### Exercise a
Rewrite the passage on executive coaching starting with "The problem is" and going on through "suitable for others.", substituting "former executive" for "retired CEO".

### Extracted text
=-=-=-=-=

This is particularly unfortunate for the person charged with finding good coaches for his or her organization. There are no standard criteria for judging a coach’s value or worth. Perhaps the most reliable indication would be past performance with other clients and organizations.
The problem is confounded by the fact that coaching borrows methods from a diverse background of academics and industries ranging from psychology, business, organizational development, human resources, and even sports. Some excellent Ph.D. level professionals trained in psychology may be suitable for some clients. A retired CEO or entrepreneur-turned-coach may be more suitable for others.
Choosing a coach should not be left to intuition, but many times it is. The interview process should center on previous experience and results. No matter what the coach’s background, he or she should have a high degree of self-awareness and an ability to work well with different personality styles while keeping an eye on behavioral changes and business results. The process of designing an effective coaching program does not end with the selection of a qualified coach who is a good fit with the corporate culture.
Three Key Elements in the Coaching Relationship
A survey of the current literature and of experienced executive coaches reveals the importance of a three-level qualification process to ensure effective coaching.
Coaching is a three-way partnership between:
- The organization hiring the coach.
- The executive to be coached.
- The coach.
All involved must agree on specific goals and parameters. The organization needs to have clear goals and a purpose for the coaching program. There must be top-level support and visible links to business imperatives.
The executive has to be willing to accept the process of coaching, including listening to feedback, examining assumptions and beliefs, and making behavioral changes.

=-=-=-=-=

### Supplied material
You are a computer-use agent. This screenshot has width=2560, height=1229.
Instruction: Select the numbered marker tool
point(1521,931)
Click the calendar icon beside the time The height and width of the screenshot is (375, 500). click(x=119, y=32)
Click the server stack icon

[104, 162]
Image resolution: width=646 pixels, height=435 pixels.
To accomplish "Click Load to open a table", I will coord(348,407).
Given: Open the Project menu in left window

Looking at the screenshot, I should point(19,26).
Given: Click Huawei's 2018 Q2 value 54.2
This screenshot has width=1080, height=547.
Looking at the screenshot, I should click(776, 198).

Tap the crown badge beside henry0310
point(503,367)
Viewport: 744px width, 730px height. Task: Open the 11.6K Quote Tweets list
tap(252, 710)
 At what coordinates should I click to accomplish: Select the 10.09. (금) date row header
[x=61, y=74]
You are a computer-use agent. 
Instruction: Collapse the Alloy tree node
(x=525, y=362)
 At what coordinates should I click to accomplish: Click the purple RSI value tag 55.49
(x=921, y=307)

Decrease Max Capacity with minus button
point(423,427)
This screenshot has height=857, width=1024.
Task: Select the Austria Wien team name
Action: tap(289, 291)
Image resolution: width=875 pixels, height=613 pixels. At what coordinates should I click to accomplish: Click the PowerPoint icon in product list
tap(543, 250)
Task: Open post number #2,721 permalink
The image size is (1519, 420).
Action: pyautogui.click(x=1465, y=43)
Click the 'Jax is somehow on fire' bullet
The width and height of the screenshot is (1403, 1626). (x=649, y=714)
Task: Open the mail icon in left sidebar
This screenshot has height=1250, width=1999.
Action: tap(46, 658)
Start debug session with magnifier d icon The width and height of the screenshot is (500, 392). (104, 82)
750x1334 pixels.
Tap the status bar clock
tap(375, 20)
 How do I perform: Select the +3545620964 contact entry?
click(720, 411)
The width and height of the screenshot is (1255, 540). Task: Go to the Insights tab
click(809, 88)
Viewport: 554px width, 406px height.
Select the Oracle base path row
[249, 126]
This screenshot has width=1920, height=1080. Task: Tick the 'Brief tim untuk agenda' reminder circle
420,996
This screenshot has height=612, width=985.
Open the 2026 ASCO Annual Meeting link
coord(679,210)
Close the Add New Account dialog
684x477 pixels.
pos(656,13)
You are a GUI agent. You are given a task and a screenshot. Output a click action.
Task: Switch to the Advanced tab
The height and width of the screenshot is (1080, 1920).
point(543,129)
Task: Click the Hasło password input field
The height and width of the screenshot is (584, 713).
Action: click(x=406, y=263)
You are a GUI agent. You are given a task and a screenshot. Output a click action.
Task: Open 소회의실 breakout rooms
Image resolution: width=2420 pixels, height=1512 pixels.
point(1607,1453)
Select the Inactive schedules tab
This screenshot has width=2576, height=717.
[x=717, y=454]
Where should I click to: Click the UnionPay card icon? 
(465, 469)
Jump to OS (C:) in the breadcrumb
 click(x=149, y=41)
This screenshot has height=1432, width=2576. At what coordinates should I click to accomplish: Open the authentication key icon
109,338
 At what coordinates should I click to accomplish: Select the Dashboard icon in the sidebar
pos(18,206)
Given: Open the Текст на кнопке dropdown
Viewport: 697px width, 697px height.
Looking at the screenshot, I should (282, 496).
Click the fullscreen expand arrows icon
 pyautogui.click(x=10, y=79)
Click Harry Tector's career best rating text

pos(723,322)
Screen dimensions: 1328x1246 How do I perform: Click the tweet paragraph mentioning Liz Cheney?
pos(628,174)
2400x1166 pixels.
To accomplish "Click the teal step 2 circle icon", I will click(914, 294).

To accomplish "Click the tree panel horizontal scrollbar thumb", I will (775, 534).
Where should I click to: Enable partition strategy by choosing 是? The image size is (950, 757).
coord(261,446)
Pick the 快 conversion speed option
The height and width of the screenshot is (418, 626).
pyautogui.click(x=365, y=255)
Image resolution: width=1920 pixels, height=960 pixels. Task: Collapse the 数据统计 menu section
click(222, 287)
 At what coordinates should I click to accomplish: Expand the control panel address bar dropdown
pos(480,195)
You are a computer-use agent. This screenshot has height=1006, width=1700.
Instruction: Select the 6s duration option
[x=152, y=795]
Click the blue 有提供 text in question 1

=-=-=-=-=

### Exercise b
Print the lines of the rows starting with the line with "How do I perform: Select" and going on through the line with "point(543,129)", reproducing each one unchanged.

### Reply a
The problem is confounded by the fact that coaching borrows methods from a diverse background of academics and industries ranging from psychology, business, organizational development, human resources, and even sports. Some excellent Ph.D. level professionals trained in psychology may be suitable for some clients. A former executive or entrepreneur-turned-coach may be more suitable for others.

### Reply b
 How do I perform: Select the +3545620964 contact entry?
click(720, 411)
The width and height of the screenshot is (1255, 540). Task: Go to the Insights tab
click(809, 88)
Viewport: 554px width, 406px height.
Select the Oracle base path row
[249, 126]
This screenshot has width=1920, height=1080. Task: Tick the 'Brief tim untuk agenda' reminder circle
420,996
This screenshot has height=612, width=985.
Open the 2026 ASCO Annual Meeting link
coord(679,210)
Close the Add New Account dialog
684x477 pixels.
pos(656,13)
You are a GUI agent. You are given a task and a screenshot. Output a click action.
Task: Switch to the Advanced tab
The height and width of the screenshot is (1080, 1920).
point(543,129)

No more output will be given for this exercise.